- **HOW TO COMPLETE THIS TASK**
Below are several entries. Transcribe exactly those lines that fall from the one with "Click the small chevron beside the total" through the one with "You are a computer-use agent. The image", end lines included.

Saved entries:
━━━━━━━━

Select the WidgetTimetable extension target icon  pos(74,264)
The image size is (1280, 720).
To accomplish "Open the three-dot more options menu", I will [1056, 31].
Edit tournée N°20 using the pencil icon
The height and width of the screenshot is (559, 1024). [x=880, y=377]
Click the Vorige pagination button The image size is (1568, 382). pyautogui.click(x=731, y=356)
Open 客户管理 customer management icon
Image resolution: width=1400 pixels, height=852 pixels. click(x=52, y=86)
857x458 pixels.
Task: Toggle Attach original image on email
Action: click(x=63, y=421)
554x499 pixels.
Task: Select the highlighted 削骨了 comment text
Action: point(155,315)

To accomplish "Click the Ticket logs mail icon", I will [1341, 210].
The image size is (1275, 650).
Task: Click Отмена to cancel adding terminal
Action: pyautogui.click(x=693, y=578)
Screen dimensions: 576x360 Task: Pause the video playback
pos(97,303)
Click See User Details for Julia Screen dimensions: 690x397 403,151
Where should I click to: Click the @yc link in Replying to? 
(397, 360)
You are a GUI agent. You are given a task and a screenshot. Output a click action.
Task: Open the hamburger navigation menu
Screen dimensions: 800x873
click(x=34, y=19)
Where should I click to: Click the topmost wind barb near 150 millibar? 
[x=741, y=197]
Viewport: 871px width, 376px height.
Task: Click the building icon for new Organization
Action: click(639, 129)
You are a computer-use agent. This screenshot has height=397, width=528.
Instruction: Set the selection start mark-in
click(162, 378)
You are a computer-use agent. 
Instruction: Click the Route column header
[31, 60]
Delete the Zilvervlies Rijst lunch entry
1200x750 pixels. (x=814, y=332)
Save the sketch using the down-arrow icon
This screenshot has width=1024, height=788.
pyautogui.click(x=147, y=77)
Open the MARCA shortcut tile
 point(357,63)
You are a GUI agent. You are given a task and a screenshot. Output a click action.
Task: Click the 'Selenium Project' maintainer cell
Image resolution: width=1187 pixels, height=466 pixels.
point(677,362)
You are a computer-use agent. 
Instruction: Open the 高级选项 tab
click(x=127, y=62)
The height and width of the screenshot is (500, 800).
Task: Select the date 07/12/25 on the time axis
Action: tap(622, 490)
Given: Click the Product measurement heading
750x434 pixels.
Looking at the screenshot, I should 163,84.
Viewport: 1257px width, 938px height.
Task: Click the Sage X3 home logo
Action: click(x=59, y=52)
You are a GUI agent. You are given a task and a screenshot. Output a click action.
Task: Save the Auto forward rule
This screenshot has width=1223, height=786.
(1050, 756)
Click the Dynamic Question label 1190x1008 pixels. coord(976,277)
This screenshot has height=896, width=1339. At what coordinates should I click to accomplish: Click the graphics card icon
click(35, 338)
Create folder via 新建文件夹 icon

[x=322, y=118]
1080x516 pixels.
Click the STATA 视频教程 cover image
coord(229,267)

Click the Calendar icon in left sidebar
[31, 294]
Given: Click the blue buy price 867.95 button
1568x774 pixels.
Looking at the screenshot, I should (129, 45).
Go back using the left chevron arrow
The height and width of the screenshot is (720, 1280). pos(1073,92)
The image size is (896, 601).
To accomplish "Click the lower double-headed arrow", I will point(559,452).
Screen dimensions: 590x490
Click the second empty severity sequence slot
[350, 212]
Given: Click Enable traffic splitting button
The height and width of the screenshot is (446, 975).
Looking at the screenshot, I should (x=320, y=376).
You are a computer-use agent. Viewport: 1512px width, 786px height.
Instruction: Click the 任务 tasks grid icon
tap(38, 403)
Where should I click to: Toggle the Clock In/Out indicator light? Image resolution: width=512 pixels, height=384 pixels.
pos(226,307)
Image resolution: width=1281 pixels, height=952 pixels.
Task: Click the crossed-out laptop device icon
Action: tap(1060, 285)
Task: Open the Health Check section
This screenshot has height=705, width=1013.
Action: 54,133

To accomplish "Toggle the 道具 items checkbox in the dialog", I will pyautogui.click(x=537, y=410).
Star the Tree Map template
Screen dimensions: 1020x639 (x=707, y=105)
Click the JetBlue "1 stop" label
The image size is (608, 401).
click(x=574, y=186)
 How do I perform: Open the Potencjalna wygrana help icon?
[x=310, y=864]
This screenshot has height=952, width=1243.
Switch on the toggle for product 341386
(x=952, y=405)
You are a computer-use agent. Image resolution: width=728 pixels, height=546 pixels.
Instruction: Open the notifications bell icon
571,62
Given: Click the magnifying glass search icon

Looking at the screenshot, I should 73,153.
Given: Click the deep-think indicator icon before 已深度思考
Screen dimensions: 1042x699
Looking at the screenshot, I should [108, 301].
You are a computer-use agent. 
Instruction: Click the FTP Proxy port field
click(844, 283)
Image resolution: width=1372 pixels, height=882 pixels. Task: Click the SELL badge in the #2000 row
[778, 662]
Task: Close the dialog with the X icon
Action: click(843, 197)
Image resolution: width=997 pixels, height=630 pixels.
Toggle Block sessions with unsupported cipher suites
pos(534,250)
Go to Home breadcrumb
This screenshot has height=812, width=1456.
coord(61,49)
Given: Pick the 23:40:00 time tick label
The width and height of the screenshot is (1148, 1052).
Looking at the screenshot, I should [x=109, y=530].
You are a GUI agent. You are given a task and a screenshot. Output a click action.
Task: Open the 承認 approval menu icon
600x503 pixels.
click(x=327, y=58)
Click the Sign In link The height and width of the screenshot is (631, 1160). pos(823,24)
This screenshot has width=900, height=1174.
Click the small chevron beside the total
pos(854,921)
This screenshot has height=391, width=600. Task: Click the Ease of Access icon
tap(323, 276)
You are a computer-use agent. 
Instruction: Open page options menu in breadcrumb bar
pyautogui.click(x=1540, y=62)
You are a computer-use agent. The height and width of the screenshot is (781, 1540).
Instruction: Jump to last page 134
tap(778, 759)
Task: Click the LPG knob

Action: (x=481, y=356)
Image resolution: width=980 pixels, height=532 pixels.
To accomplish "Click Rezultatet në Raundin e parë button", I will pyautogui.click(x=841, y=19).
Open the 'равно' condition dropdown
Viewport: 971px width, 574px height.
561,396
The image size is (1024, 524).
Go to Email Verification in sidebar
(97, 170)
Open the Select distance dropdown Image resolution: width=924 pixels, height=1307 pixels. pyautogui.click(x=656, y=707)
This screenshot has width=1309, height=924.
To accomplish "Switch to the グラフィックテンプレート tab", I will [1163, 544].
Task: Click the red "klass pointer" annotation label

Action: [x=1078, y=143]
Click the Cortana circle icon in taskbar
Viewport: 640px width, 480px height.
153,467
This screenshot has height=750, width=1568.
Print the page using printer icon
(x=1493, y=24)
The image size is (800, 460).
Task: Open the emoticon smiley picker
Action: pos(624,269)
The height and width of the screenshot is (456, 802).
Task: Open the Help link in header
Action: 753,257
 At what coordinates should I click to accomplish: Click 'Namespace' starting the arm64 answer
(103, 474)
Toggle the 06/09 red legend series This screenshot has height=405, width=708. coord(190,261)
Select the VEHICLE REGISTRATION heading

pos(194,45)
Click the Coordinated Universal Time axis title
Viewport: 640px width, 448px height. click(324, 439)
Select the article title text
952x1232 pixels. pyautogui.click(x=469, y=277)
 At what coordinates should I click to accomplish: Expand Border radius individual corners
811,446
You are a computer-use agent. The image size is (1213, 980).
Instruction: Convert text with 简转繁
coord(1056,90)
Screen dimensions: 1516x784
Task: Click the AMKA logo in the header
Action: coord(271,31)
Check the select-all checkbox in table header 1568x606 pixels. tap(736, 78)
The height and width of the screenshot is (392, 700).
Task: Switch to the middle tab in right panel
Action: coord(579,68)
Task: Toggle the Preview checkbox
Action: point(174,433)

━━━━━━━━

- **ANSWER TO THIS TASK**
Click the small chevron beside the total
pos(854,921)
This screenshot has height=391, width=600. Task: Click the Ease of Access icon
tap(323, 276)
You are a computer-use agent. 
Instruction: Open page options menu in breadcrumb bar
pyautogui.click(x=1540, y=62)
You are a computer-use agent. The height and width of the screenshot is (781, 1540).
Instruction: Jump to last page 134
tap(778, 759)
Task: Click the LPG knob

Action: (x=481, y=356)
Image resolution: width=980 pixels, height=532 pixels.
To accomplish "Click Rezultatet në Raundin e parë button", I will pyautogui.click(x=841, y=19).
Open the 'равно' condition dropdown
Viewport: 971px width, 574px height.
561,396
The image size is (1024, 524).
Go to Email Verification in sidebar
(97, 170)
Open the Select distance dropdown Image resolution: width=924 pixels, height=1307 pixels. pyautogui.click(x=656, y=707)
This screenshot has width=1309, height=924.
To accomplish "Switch to the グラフィックテンプレート tab", I will [1163, 544].
Task: Click the red "klass pointer" annotation label

Action: [x=1078, y=143]
Click the Cortana circle icon in taskbar
Viewport: 640px width, 480px height.
153,467
This screenshot has height=750, width=1568.
Print the page using printer icon
(x=1493, y=24)
The image size is (800, 460).
Task: Open the emoticon smiley picker
Action: pos(624,269)
The height and width of the screenshot is (456, 802).
Task: Open the Help link in header
Action: 753,257
 At what coordinates should I click to accomplish: Click 'Namespace' starting the arm64 answer
(103, 474)
Toggle the 06/09 red legend series This screenshot has height=405, width=708. coord(190,261)
Select the VEHICLE REGISTRATION heading

pos(194,45)
Click the Coordinated Universal Time axis title
Viewport: 640px width, 448px height. click(324, 439)
Select the article title text
952x1232 pixels. pyautogui.click(x=469, y=277)
 At what coordinates should I click to accomplish: Expand Border radius individual corners
811,446
You are a computer-use agent. The image size is (1213, 980).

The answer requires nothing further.